#### [What is needed]
Omit all pictures. Quote only the lines from the one with "The height and" through the end of the material below.

#### [Data provided]
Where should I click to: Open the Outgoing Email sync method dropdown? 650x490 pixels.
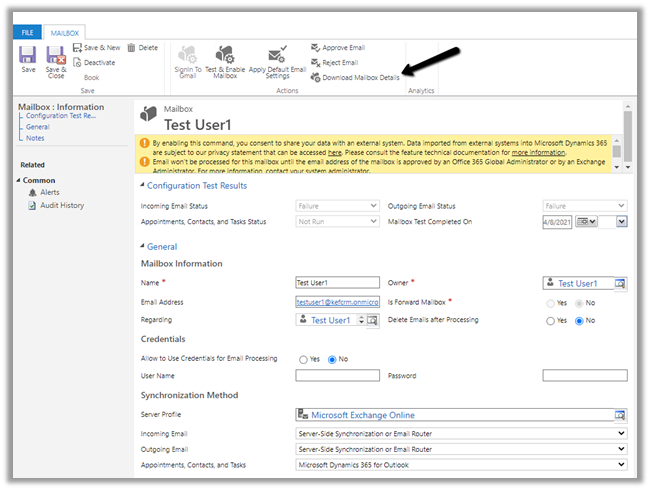click(461, 449)
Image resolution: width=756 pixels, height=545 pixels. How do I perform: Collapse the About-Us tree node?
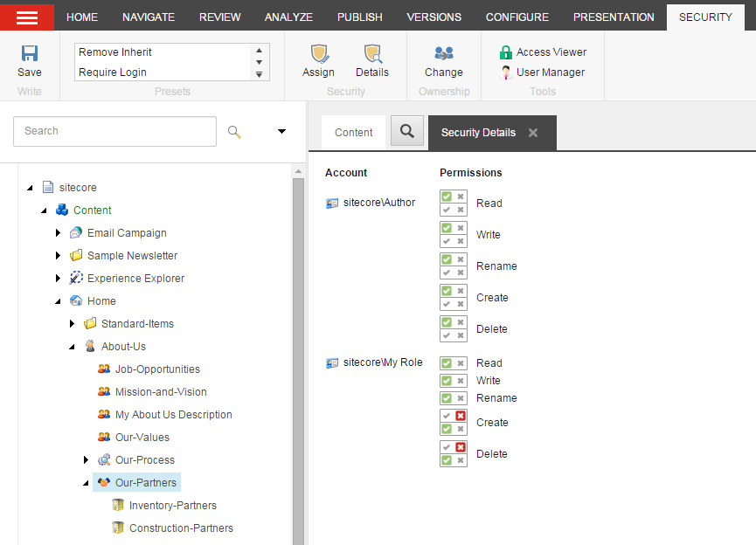pos(73,347)
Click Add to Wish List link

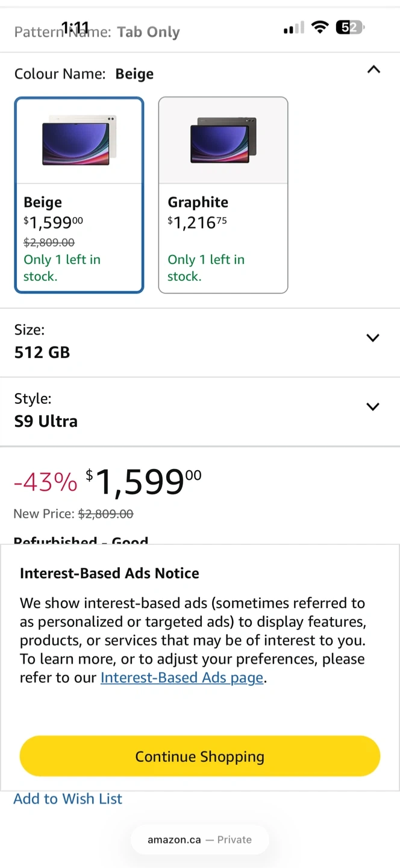(x=67, y=799)
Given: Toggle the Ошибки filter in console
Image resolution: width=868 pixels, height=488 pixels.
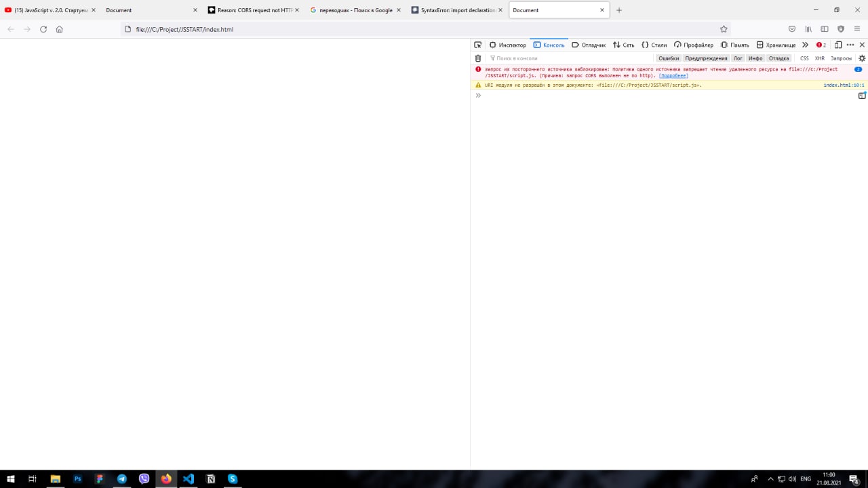Looking at the screenshot, I should pos(669,58).
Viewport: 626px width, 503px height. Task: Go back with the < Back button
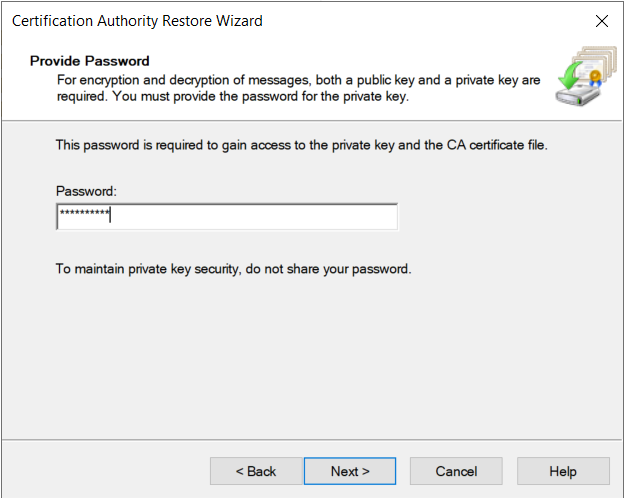click(x=256, y=471)
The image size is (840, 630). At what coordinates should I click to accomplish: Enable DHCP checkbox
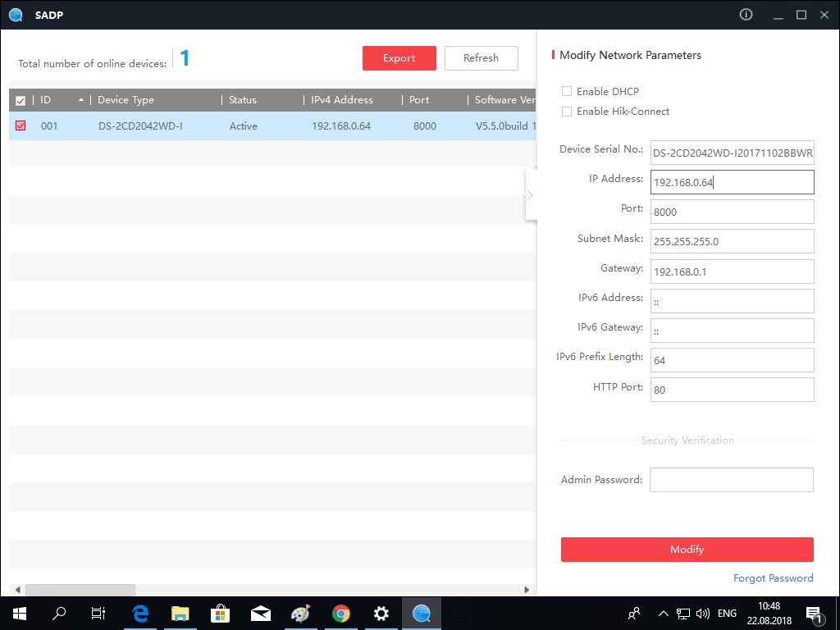(567, 91)
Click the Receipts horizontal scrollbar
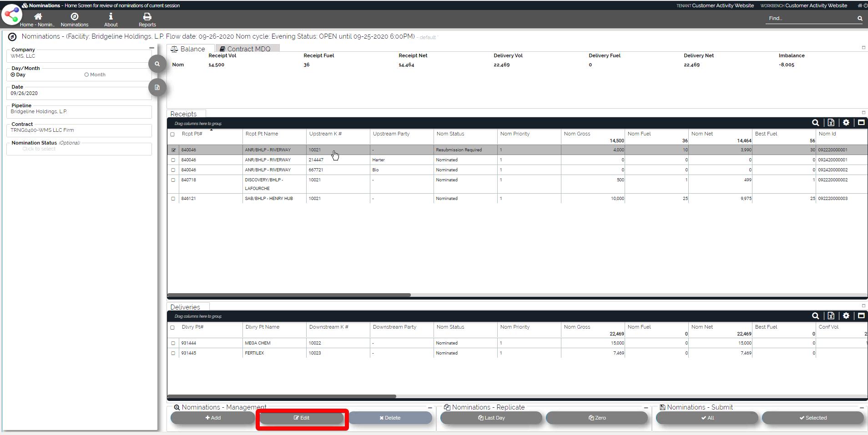This screenshot has width=868, height=435. (289, 295)
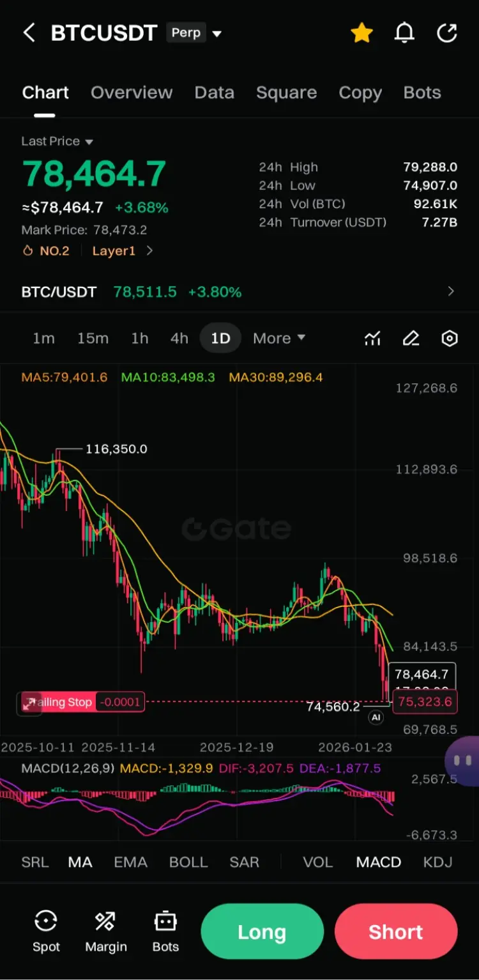The width and height of the screenshot is (479, 980).
Task: Tap the back arrow next to BTCUSDT
Action: tap(29, 33)
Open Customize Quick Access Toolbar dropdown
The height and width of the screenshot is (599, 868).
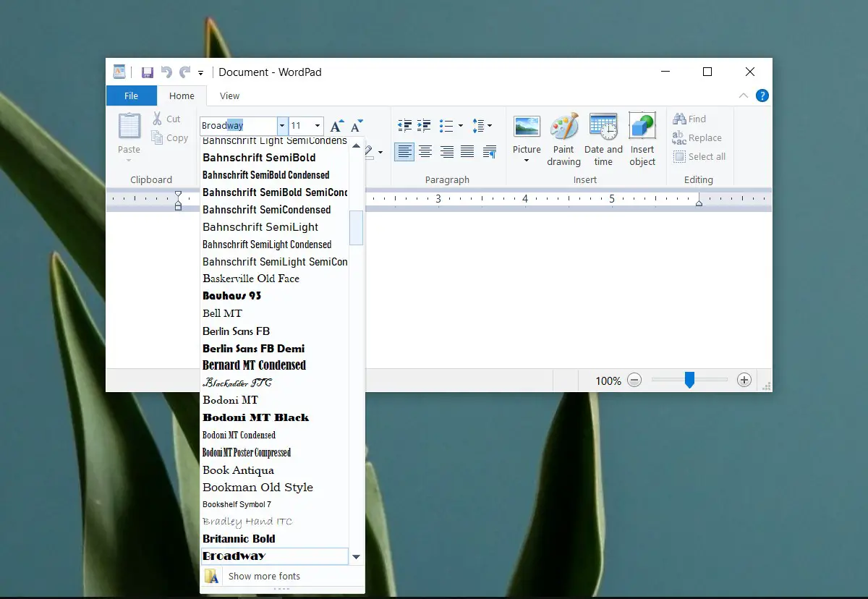[x=200, y=73]
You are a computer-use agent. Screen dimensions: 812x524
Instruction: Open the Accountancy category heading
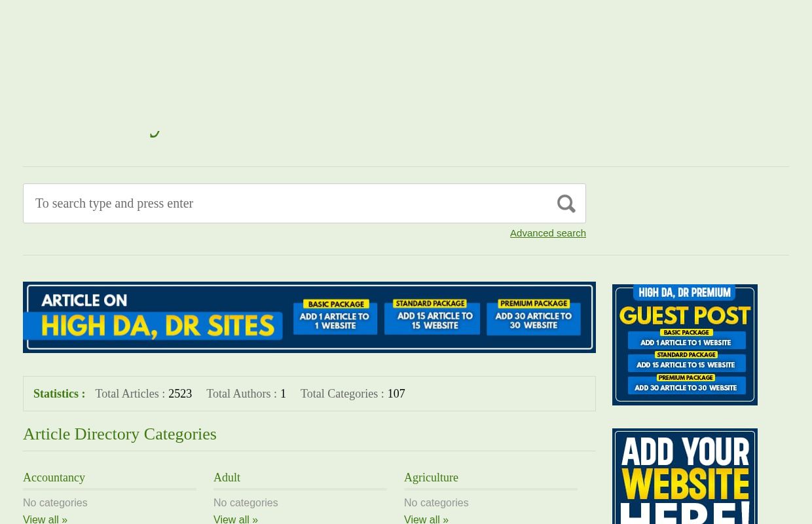(x=54, y=477)
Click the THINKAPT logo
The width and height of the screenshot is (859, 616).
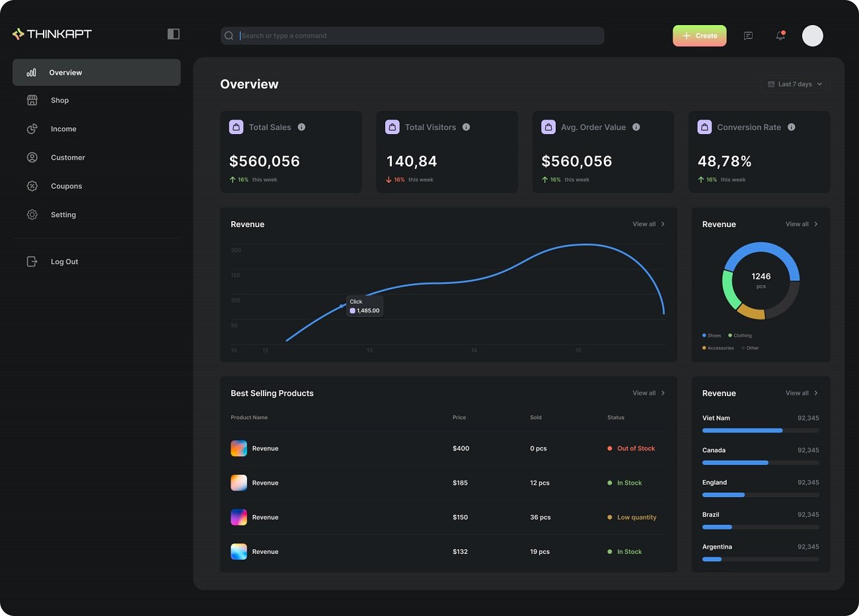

#### [Response to the exercise]
The height and width of the screenshot is (599, 868).
[x=200, y=73]
You are a computer-use agent. Screen dimensions: 812x524
Instruction: Open the Accountancy category heading
(x=54, y=477)
Click the THINKAPT logo
The width and height of the screenshot is (859, 616).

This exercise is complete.